Quand Revolut a commencé à commercialiser sa solution propriétaire de gestion des ressources humaines (sur un marché encombré), j'y voyais une simple excentricité. Or j'ai appris hier, à l'occasion d'une session de FinTech R:evolution 2025, que Checkout.com a aussi créé sa propre plate-forme. Serait-ce une tendance ? Est-elle justifiée ?
Historiquement, il s'agit probablement d'un des premiers domaines de l'entreprise dans lesquels l'externalisation informatique s'est imposée, sans être fondamentalement remise en cause pendant plusieurs décennies. Le raisonnement, apparemment logique, consiste à considérer que la gestion des effectifs est la même dans toutes les organisations et qu'un même logiciel est parfaitement à même de couvrir tous les besoins qu'elles ont en commun, en profitant ainsi d'économies d'échelle.

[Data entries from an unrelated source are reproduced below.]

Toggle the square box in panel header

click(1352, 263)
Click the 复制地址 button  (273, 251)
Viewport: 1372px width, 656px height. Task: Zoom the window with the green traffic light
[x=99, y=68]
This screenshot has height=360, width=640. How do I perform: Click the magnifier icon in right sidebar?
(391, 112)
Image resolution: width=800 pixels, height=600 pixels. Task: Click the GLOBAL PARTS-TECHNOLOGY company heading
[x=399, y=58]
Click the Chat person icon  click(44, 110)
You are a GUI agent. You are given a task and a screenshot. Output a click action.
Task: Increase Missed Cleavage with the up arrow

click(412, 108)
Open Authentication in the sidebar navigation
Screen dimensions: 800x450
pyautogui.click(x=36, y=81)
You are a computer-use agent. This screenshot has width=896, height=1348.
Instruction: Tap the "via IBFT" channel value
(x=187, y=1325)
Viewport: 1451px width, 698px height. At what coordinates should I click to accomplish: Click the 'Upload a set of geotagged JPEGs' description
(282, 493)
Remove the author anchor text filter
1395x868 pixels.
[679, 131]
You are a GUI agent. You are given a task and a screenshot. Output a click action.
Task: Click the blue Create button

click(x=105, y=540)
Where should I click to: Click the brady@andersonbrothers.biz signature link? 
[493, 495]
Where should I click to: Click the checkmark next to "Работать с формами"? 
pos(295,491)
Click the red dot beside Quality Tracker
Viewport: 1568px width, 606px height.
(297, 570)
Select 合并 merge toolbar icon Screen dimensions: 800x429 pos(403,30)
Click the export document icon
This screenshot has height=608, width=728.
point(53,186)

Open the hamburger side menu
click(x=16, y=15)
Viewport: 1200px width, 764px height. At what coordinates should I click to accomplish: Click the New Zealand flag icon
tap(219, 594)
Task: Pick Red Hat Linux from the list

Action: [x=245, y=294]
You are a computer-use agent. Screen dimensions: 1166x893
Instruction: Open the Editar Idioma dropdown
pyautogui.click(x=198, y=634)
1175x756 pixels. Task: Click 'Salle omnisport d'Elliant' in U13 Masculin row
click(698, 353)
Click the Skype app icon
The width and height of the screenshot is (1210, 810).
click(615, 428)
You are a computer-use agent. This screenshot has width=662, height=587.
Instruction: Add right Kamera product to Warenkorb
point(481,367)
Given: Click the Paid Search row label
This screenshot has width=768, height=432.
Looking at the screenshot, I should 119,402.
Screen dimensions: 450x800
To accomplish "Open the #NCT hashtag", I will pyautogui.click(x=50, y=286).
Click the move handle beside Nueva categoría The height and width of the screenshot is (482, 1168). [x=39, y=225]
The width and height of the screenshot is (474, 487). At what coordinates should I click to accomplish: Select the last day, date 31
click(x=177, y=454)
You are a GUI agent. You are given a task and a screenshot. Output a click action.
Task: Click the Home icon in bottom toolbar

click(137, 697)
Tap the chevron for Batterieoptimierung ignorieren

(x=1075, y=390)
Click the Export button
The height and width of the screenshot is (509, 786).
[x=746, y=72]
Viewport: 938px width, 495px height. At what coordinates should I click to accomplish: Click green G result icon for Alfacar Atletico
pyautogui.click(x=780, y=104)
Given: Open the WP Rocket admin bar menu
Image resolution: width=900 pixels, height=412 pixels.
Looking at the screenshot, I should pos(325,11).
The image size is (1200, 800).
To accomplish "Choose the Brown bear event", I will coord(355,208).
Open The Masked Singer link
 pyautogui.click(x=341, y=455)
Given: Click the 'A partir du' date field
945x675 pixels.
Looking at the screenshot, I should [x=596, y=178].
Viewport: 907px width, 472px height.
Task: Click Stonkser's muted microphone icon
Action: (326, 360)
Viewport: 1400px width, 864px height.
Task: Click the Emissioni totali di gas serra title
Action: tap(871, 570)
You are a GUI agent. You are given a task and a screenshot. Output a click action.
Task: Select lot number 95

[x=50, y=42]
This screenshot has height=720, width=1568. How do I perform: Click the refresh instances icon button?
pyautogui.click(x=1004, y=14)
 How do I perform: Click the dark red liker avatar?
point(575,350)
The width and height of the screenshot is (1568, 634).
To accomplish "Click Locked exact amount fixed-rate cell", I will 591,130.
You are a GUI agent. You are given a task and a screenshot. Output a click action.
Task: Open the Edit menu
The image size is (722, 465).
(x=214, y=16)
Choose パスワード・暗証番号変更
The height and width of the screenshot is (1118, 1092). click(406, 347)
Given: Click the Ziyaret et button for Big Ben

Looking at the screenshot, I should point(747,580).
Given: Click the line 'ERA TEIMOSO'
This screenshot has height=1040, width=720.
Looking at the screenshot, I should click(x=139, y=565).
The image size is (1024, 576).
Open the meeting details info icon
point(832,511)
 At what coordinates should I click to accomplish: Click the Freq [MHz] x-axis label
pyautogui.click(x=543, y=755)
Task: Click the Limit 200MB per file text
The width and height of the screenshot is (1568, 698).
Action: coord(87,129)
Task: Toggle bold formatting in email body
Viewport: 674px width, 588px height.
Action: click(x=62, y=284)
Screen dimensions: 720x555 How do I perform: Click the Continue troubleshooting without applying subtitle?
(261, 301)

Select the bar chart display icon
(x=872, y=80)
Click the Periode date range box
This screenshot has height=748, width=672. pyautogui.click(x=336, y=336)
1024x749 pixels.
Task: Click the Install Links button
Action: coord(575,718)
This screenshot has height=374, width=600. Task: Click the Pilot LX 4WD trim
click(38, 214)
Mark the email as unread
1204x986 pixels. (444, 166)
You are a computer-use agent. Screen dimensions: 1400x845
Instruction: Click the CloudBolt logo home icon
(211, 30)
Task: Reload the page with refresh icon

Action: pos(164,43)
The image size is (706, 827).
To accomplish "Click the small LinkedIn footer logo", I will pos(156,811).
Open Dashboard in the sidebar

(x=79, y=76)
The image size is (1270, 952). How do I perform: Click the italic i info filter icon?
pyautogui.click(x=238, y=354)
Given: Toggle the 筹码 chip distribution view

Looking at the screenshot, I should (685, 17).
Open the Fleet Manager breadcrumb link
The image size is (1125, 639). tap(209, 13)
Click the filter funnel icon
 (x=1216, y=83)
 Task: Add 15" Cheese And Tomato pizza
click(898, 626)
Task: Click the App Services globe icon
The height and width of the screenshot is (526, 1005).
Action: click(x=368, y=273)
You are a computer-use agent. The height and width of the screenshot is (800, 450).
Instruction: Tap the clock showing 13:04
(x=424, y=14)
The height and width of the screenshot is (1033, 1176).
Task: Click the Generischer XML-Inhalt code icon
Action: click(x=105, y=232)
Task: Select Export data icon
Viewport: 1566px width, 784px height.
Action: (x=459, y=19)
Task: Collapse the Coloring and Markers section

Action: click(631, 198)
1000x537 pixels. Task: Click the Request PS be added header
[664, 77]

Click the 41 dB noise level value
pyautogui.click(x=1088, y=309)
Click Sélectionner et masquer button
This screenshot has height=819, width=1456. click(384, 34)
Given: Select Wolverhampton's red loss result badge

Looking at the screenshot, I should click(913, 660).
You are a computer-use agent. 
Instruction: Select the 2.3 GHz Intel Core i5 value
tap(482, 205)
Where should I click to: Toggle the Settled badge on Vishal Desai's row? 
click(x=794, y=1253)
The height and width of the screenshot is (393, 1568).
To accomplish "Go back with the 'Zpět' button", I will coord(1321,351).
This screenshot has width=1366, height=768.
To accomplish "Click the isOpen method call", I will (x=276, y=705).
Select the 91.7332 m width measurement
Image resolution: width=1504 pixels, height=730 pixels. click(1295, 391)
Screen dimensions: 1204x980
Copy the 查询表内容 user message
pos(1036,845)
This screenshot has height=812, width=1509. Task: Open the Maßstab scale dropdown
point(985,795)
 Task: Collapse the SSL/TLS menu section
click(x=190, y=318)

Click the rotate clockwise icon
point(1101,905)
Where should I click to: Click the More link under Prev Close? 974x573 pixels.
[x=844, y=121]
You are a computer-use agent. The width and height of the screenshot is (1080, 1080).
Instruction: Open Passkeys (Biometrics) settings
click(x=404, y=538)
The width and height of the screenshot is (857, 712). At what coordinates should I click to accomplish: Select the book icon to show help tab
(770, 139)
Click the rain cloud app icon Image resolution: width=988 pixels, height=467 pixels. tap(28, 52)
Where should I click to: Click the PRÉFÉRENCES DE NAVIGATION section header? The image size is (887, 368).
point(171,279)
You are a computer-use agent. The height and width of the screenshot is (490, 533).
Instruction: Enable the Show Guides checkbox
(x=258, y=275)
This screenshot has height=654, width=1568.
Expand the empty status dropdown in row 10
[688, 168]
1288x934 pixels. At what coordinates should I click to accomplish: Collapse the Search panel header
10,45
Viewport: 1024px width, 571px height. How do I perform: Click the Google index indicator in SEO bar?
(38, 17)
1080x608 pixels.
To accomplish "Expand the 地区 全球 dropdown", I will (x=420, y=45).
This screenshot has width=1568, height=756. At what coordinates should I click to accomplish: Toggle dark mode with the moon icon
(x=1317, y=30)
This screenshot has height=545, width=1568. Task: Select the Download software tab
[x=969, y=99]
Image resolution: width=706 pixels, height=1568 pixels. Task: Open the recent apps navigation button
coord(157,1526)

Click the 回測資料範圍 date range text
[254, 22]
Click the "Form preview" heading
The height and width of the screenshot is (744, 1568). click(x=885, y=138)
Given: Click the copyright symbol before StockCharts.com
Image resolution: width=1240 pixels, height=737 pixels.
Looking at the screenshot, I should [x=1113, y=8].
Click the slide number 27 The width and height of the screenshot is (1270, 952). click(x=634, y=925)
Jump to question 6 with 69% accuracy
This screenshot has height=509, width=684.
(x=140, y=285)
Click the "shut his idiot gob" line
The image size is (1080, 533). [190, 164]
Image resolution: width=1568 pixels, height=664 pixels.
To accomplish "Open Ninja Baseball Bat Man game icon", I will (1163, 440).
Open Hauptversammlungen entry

Mais pourquoi alors, deux FinTech (au moins) consacrent-elles une partie de leurs efforts à construire un système sur mesure ? Leurs fondateurs et directeurs généraux ont la même réponse, bien que formulée un peu différemment : pour Nik Storonsky, les produits du marché ne correspondent pas aux modes de fonctionnement de Revolut, tandis que, pour Guillaume Pousaz, l'objectif est d'aligner l'outil sur les valeurs de Checkout. Leur préoccupation est de prolonger le succès dans l'hyper-croissance.
Ces visions révèlent deux clés essentielles de la réussite, susceptibles d'inspirer toutes sortes de structure (d'une certaine taille). D'une part, les employés constituent le capital le plus précieux de l'entreprise, qui doit donc être appréhendé comme un actif stratégique (ce qui vaut d'être rappelé dans un moment où l'IA pourrait prendre leur place). D'autre part, la plate-forme RH peut devenir un facteur d'ancrage de la culture, critique partout mais encore plus dans une transition de 10 à 1 000 salariés.
Dans une large mesure, cette approche revient à renverser l'a priori classique qui définit la gestion du personnel comme une fonction de support, sans caractère distinctif, perçue exclusivement comme un centre de coût. Au contraire, si on considère que les individus qui viennent travailler chaque matin sont une composante majeure de la performance, ils doivent évidemment bénéficier d'un modèle de suivi qui reconnaît celle-ci et, à l'extrême, par ricochet, se transforme lui-même en avantage concurrentiel.
Selon toute vraisemblance, l'appétence technologique des jeunes pousses en question influence leur choix de méthode. Il n'en reste pas moins que le déploiement d'un outil qui, en quelque sorte, fixe – sans obligatoirement les figer – les principes et les règles peut contribuer à éviter les écarts ponctuels puis les dérives à long terme par rapport aux valeurs internes. En revanche, la démarche est plus facile à mettre en œuvre dans un contexte de croissance, où ces orientations se diffusent d'abord par immersion dans une petite équipe, que dans un grand groupe partant d'une situation hétérogène.